_Task_
Return every line in the entries below where the word "node" shows up.

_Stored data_
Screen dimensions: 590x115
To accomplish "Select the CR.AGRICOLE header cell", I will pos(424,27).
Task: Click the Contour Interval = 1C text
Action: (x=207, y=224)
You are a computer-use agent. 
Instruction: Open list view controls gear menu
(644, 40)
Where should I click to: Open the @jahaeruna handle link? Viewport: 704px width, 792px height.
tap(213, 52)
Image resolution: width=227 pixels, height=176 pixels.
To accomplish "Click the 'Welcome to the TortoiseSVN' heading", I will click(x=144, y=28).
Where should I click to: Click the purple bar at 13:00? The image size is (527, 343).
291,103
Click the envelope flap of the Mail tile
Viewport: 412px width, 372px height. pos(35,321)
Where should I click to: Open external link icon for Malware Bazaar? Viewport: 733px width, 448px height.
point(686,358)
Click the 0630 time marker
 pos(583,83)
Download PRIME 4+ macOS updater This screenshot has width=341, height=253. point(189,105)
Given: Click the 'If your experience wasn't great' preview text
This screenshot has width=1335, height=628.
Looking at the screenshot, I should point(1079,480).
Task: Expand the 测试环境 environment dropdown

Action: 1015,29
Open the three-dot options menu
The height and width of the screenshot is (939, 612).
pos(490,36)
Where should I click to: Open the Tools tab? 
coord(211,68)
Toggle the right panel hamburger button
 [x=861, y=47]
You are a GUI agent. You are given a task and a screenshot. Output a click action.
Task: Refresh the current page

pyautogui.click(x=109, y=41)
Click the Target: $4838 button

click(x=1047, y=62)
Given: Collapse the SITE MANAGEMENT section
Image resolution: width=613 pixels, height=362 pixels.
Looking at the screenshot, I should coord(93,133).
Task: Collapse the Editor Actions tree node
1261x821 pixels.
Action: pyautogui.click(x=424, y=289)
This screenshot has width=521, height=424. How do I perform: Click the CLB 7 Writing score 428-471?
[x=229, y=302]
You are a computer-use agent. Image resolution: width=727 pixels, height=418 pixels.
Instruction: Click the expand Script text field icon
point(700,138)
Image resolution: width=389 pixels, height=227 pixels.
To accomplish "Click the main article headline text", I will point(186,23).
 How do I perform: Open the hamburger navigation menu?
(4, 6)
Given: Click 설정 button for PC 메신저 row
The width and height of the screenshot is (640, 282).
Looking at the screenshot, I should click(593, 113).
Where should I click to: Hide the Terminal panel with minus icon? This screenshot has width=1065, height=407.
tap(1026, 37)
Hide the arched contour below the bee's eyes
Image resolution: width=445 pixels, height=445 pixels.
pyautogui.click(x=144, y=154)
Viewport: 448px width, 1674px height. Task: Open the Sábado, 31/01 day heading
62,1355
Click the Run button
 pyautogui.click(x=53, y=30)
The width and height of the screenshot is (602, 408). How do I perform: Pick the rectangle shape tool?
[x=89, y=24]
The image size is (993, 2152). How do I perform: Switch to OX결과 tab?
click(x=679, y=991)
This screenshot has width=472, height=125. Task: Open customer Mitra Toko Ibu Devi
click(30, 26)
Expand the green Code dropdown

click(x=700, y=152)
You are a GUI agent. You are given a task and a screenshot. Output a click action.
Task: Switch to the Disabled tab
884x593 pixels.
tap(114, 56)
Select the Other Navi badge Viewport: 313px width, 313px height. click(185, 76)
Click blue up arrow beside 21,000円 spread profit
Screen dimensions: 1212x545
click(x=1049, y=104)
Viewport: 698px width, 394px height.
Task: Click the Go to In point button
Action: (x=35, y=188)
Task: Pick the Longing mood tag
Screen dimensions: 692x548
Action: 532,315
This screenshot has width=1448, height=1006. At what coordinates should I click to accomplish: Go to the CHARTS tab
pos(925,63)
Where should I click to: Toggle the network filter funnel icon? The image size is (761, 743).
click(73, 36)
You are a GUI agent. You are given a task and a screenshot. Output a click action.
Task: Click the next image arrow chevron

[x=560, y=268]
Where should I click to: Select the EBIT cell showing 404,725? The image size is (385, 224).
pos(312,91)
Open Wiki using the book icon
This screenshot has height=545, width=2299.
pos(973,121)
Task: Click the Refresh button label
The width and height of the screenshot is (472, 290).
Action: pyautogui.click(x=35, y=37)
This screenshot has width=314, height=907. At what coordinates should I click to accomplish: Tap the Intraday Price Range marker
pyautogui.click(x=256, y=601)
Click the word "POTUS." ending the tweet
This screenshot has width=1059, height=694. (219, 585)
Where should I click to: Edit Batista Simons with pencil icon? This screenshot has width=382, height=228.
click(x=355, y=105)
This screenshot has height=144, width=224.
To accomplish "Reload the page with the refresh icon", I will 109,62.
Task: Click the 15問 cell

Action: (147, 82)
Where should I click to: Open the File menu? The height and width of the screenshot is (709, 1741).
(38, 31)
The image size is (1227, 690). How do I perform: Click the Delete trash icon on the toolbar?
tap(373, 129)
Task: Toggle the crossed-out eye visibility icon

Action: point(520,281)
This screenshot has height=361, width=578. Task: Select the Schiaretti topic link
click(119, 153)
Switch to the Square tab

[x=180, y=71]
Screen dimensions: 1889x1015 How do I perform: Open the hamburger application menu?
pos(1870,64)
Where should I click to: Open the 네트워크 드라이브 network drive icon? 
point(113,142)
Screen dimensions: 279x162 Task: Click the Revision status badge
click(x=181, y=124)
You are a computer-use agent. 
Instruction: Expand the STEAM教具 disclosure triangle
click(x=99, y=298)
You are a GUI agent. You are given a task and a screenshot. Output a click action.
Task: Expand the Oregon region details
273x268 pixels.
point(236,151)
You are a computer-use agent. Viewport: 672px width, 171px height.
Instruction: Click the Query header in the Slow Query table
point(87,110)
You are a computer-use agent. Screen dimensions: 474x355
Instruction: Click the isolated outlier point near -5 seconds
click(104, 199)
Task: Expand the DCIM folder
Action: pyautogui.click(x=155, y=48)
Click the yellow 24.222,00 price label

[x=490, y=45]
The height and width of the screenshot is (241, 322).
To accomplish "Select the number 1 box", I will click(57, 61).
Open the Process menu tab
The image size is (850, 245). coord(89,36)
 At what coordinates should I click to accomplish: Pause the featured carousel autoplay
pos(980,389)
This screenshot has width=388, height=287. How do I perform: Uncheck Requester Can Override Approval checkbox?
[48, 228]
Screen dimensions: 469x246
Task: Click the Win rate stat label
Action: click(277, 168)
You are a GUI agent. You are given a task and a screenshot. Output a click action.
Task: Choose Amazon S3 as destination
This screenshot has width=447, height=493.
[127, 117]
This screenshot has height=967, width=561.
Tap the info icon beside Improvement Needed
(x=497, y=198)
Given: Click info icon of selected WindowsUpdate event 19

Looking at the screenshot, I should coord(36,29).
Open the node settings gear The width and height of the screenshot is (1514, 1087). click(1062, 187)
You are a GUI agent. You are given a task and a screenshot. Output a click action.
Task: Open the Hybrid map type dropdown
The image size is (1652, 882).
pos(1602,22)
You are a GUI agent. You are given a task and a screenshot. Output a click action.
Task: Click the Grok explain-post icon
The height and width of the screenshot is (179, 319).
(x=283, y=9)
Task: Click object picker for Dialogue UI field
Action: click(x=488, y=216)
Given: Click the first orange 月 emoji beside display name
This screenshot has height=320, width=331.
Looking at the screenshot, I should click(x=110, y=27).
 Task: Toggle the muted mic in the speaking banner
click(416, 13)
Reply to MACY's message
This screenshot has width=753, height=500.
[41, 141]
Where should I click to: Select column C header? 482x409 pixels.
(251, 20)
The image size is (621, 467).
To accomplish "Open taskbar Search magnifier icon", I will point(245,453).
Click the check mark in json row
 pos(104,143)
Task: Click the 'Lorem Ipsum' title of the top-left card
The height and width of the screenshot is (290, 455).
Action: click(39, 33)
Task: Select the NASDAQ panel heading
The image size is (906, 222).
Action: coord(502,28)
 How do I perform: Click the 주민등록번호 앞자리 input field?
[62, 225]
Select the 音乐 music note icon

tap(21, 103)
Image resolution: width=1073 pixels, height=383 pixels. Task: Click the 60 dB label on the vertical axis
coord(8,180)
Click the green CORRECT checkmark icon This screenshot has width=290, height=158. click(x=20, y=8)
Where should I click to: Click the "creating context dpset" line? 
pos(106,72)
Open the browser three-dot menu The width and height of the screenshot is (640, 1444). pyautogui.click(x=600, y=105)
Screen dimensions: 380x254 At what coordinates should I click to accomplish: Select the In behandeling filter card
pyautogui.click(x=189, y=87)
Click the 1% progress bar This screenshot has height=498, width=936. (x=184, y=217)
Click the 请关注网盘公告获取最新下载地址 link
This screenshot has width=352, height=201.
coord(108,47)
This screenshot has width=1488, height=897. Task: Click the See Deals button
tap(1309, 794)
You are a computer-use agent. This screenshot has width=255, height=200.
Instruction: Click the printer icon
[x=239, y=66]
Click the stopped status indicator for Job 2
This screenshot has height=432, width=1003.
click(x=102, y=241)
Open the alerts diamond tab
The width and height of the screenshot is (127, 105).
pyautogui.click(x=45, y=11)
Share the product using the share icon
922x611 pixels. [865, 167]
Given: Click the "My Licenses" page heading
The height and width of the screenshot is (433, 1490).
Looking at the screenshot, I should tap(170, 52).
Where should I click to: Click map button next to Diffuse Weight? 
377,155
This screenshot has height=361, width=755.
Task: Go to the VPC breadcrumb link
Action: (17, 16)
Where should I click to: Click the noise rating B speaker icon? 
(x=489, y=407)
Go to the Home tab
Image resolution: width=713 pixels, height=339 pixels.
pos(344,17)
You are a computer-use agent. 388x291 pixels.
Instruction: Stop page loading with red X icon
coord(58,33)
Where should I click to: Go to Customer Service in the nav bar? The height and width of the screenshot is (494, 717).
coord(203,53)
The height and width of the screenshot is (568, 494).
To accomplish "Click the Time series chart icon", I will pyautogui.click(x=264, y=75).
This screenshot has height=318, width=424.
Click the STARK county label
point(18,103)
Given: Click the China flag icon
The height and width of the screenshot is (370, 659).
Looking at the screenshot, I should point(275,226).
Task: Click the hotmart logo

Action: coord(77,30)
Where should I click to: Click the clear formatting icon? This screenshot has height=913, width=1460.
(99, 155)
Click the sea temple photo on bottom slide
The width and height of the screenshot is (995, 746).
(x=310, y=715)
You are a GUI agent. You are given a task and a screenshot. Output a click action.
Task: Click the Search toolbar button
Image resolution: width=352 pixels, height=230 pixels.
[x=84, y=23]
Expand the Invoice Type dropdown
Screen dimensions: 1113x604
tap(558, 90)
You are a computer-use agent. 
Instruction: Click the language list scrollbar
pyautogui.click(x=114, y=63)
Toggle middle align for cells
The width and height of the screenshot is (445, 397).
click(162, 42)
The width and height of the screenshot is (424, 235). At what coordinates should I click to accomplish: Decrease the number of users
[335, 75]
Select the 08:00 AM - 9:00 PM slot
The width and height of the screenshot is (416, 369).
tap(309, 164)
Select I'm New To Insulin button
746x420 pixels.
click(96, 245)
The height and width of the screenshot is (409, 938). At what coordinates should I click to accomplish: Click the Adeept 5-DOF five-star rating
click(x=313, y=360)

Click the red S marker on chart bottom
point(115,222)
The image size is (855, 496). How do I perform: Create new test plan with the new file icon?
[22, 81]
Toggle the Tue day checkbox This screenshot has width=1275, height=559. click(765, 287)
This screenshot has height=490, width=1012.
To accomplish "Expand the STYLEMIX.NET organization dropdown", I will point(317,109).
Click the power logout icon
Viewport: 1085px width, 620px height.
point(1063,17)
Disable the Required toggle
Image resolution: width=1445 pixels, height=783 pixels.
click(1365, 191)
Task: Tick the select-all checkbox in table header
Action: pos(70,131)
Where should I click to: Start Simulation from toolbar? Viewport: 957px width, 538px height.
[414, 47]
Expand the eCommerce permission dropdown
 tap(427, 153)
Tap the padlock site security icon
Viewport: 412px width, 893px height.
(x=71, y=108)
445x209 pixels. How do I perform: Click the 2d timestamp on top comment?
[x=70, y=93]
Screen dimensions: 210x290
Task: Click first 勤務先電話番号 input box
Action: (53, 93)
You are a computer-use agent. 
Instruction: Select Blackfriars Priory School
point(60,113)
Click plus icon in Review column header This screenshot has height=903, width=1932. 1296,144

_Answer for this exercise_
Task: Collapse the Editor Actions tree node
Open the node settings gear The width and height of the screenshot is (1514, 1087). click(1062, 187)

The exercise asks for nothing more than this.